OBJECTIVE 1 =>
Answer these questions about the comment on datanode heartbeat intervals:
(a) Which method does the quoted error message come from?
(b) What cluster size is given where SCM might prefer slow datanodes?
(c) Which task does the commenter say seems to wait 0 seconds?
OBJECTIVE 2 => Return the lines of the listing from the line that contains "Data Integrity Errors" to the line that contains "Action: point(120,38)", both included, without any changes.

DOCUMENT SEGMENT =>
★ ★ ★

[jira] [Comment Edited] (HDFS-11740) Ozone: Differentiate time interval for different DatanodeStateMachine state tasks

Anu Engineer (JIRA) Wed, 03 May 2017 11:56:27 -0700

    [ 
https://issues.apache.org/jira/browse/HDFS-11740?page=com.atlassian.jira.plugin.system.issuetabpanels:comment-tabpanel&focusedCommentId=15995416#comment-15995416
 ]


Anu Engineer edited comment on HDFS-11740 at 5/3/17 6:55 PM:
-------------------------------------------------------------

@Weiwei yang, Thanks for the v2 patch. Sorry for the long comment, just want to 
make sure that we are on the same page.

I am still not able to see the advantage of introducing this change.
So I am going to argue both sides to makes sure I understand the cost/benefits 
of this solutions.

Fixed Heartbeat - Pros:
# Simple to understand and write code. We are able to write good error messages 
like this. 
{{Unable to communicate to SCM server at server.hortonworks.com:9861. We have 
not been able to communicate to this SCM server for past 3300 seconds.}}
The above error message is from {{EndpointStateMachine.java#logIfneeded}}
# Fewer knobs to adjust -- Since init, version and register are three states -- 
we are optimizing the first 90 seconds of a datanodes life. Since datanodes are 
very long running processes, does this optimization matter ? 
# When you have a cluster with 3000+ datanodes, SCM might like that fact that 
datanodes are slow in reaching out to it.
# Also the first 90 seconds -- will be the time that datanode takes to read and 
get ready in most cases. So think of a datanode doing 2 things -- One is 
reading data of the local HDDs -- other is talking to SCM about its presence. 
This is a workflow that can proceed in parallel. In other words, they should 
not intermingle, unless we reach a place where one has to wait for another.
The first such point is when SCM sends a command to datanode that is it is not 
ready to handle yet. By giving 90 seconds to datanode before any such 
rendezvous point, we are avoiding a possible wait condition.

Fixed Heartbeat - Cons:
# Datanodes are wasting first 90 seconds. In a small cluster -- we can bootup 
much faster.
# When we add new states -- this might make the datanode waste more time.

I wanted to see your thoughts on the pros/cons argument on why we want to 
remove fixed heartbeats and move to variable heartbeats.

More specific things:
# Why the change in executor ? -- So that we can create a pre-planned set of 
futures ? Please see another of my comment below.
# I like that fact that each state specifies the wait time internally, but 
RegisterEndpointTask seems to wait 0 seconds ? 
# There is one big semantic difference -- The current code artifically creates 
lags -- for example -- the main loop does not run with a fxied cadence.

★ ★ ★

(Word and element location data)
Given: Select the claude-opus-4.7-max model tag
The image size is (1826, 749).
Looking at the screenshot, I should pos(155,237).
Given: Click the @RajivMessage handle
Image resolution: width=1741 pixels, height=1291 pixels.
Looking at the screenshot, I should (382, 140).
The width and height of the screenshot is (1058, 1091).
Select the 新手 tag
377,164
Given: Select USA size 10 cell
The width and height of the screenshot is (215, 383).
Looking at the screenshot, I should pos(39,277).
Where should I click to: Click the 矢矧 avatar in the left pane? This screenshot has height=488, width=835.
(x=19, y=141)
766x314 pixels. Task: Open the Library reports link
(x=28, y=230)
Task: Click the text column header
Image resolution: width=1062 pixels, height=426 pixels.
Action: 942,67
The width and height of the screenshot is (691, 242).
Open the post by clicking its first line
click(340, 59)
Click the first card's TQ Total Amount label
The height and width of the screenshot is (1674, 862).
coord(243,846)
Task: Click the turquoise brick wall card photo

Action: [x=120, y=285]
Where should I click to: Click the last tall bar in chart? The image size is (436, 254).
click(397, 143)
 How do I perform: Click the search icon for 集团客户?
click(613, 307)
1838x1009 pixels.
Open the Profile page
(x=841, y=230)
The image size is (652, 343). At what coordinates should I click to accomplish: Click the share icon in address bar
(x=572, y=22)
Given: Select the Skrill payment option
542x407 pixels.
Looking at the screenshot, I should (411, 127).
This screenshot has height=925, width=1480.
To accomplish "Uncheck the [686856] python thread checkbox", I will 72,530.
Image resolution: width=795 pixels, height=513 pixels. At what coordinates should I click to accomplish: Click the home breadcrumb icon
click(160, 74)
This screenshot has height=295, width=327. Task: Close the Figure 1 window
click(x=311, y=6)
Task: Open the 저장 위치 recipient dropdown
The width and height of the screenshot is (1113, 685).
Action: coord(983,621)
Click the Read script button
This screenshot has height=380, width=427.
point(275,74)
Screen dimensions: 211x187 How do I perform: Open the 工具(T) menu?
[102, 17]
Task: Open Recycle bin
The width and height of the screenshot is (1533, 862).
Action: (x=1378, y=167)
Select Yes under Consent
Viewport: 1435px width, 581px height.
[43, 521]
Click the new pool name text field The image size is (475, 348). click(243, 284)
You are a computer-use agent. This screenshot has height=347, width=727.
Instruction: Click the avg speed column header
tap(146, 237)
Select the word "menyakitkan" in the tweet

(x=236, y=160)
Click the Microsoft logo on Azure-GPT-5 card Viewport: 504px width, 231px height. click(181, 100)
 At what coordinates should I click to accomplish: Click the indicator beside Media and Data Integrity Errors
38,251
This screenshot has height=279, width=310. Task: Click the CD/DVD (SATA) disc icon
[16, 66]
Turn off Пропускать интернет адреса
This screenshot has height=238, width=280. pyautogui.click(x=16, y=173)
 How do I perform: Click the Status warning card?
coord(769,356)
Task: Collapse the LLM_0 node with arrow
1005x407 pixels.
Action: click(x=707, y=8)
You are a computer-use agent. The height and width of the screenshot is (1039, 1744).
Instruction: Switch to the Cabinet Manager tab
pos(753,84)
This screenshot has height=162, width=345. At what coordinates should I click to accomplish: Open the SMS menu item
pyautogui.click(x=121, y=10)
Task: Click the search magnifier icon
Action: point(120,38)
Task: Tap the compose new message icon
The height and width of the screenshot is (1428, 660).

★ ★ ★

RIGHT ANSWER 1 =>
(a) EndpointStateMachine.java#logIfneeded
(b) 3000+ datanodes
(c) RegisterEndpointTask

RIGHT ANSWER 2 =>
 At what coordinates should I click to accomplish: Click the indicator beside Media and Data Integrity Errors
38,251
This screenshot has height=279, width=310. Task: Click the CD/DVD (SATA) disc icon
[16, 66]
Turn off Пропускать интернет адреса
This screenshot has height=238, width=280. pyautogui.click(x=16, y=173)
 How do I perform: Click the Status warning card?
coord(769,356)
Task: Collapse the LLM_0 node with arrow
1005x407 pixels.
Action: click(x=707, y=8)
You are a computer-use agent. The height and width of the screenshot is (1039, 1744).
Instruction: Switch to the Cabinet Manager tab
pos(753,84)
This screenshot has height=162, width=345. At what coordinates should I click to accomplish: Open the SMS menu item
pyautogui.click(x=121, y=10)
Task: Click the search magnifier icon
Action: point(120,38)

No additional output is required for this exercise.